⟨

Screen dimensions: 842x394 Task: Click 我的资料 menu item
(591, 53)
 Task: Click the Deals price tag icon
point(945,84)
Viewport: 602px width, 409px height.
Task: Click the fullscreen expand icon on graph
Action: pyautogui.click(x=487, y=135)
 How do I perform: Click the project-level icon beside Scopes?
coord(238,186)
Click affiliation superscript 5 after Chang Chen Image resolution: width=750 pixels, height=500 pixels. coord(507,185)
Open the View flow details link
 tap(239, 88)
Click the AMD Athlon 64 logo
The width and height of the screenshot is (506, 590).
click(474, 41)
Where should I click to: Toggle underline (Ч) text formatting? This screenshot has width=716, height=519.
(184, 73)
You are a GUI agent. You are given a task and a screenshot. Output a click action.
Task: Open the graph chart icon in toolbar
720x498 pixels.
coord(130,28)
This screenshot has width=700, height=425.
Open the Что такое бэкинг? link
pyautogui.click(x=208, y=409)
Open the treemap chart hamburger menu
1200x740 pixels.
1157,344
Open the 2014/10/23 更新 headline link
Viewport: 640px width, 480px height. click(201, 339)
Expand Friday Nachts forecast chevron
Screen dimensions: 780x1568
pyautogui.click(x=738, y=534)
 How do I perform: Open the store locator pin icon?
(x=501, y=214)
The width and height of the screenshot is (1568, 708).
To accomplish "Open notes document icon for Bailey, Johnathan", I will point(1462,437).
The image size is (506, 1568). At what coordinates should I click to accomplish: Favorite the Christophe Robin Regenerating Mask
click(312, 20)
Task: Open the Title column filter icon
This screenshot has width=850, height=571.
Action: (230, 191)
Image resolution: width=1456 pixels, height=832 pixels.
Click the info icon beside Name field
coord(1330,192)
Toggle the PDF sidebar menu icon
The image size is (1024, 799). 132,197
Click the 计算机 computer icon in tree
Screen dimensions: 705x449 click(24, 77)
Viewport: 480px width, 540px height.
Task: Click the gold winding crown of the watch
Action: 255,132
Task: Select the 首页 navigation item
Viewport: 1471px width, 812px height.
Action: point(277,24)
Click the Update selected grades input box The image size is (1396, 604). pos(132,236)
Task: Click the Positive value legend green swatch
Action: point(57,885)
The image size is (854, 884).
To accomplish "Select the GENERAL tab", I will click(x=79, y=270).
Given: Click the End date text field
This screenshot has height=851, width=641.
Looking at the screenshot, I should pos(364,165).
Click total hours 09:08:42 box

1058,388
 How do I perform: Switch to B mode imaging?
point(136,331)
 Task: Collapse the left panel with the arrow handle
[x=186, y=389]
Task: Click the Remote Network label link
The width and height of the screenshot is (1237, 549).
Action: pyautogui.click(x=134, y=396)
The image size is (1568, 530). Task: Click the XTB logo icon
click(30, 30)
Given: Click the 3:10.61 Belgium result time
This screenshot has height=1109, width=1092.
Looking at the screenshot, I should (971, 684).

⟩

> _PROBLEM TO WORK ON_
Check the entries above line by line and return each one containing the word "resolution".

> _TASK RESPONSE_
Click affiliation superscript 5 after Chang Chen Image resolution: width=750 pixels, height=500 pixels. coord(507,185)
Image resolution: width=1456 pixels, height=832 pixels.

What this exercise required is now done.